In the first controller action I am saving the state which will mean that the next controller action will get the View Data Model from the first controller action. So in the above example the new Employee object which is getting created in the first controller action can be available in the second controller action.

Also by specifying the type of state, controller can specify which state it will be interest in.

This will be mostly useful when you perform some costly business logic to create a model object in one controller action and would like to persist. So by using this filter you can save this in cache.

This can also be used for redirect call. For example you perform some business logic and then you decide based on some condition that this need to be redirected to different action. Although for this particular case it will be better to use TempData as the life span of TempData object is onli till the subsiquest request.Refer to the commented code in SetState/GetState. For using temp data in web farm you may need to implement custome temp data provider.

Custom Model Binder on Interface Type

Its very common to use Default Model Binder which maps a browser request to a data object, something like this.

public ActionResult EmployeeList(Employee employee)
{
    return View();
}

One down side of this is that during unit test you have to construct an object from employee class. It will be nice if we can have interface parameter type something like this. In this case, unit test doesn't have to bother on the concrete implementation of Employee class.

public ActionResult EmployeeList(IEmployee employee)
{
    return View();
}

But unfortunately this will throw exception "Cannot create an instance of an interface". The reason for this is that during binding it try to create an instance of model type which in this case is an interface and hence it throws exception. You can easily decompile System.Web.Mvc.DefaultModelBinder and look at method CreateModel where this is failing.

To get away with the issue I created an InterfaceTypeModelBinder. The constructor of the InterfaceTypeModelBinder takes ModelType as aparameter.

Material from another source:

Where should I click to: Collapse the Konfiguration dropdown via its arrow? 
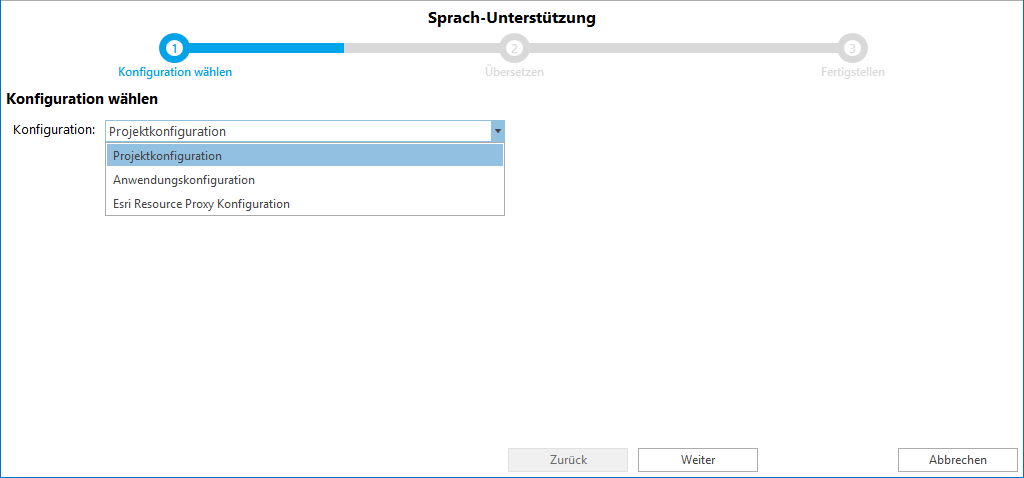pos(497,131)
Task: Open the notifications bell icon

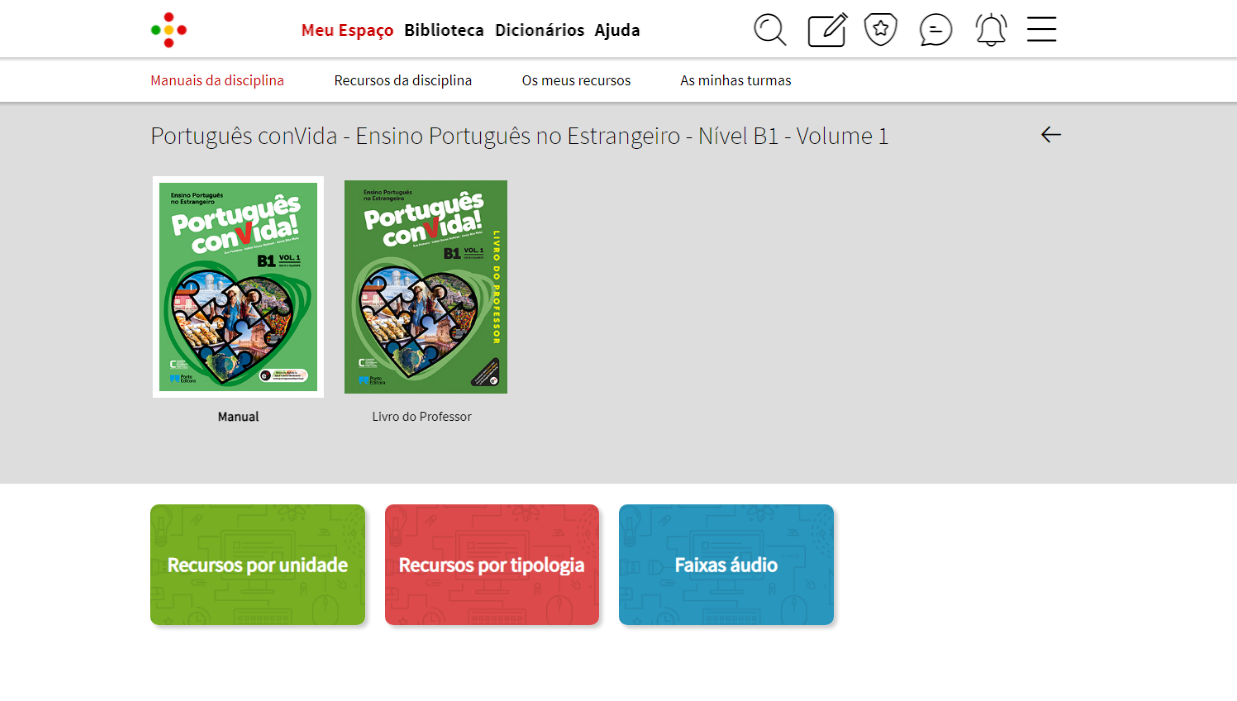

public class InterfaceTypeModelBinder : DefaultModelBinder
{
        private Type ModelType { get; set; }

        public InterfaceTypeModelBinder(Type modelType)
        {
            ModelType = modelType;
        }

        protected override object CreateModel(ControllerContext controllerContext, ModelBindingContext bindingContext, Type modelType)
        {
            Type type = GetModelType(bindingContext.ModelType);
            Debug.WriteLine(Environment.StackTrace);
            return Activator.CreateInstance(type);
        }

        private  Type GetModelType( Type modelType)
        {
            Type type = modelType;

            if (ModelType != null)
                type = ModelType;

            if (modelType.IsGenericType)
            {
                Type genericTypeDefinition = type.GetGenericTypeDefinition();
                if (genericTypeDefinition == typeof(IDictionary<,>))
                {
                    type = typeof(Dictionary<,>).MakeGenericType(type.GetGenericArguments());
                }
                else
                {
                    if (genericTypeDefinition == typeof(IEnumerable<>) || genericTypeDefinition == typeof(ICollection<>) || genericTypeDefinition == typeof(IList<>))
                    {
                        type = typeof(List<>).MakeGenericType(type.GetGenericArguments());
                    }
                }
            }
            return type;
        }       
}
        

Now in my Global.asax.cs file I can register my binder like this

protected void Application_Start()

{
     AreaRegistration.RegisterAllAreas();

     RegisterGlobalFilters(GlobalFilters.Filters);
     RegisterRoutes(RouteTable.Routes);
     ModelBinders.Binders[typeof(IEmployee)] = new InterfaceTypeModelBinder(typeof(Employee));
     ModelBinders.Binders[typeof(ICustomer)] = new InterfaceTypeModelBinder(typeof(Customer));
}

By doing this I can use IEmployee or ICustomer or any type as a parameter as long as it is registered.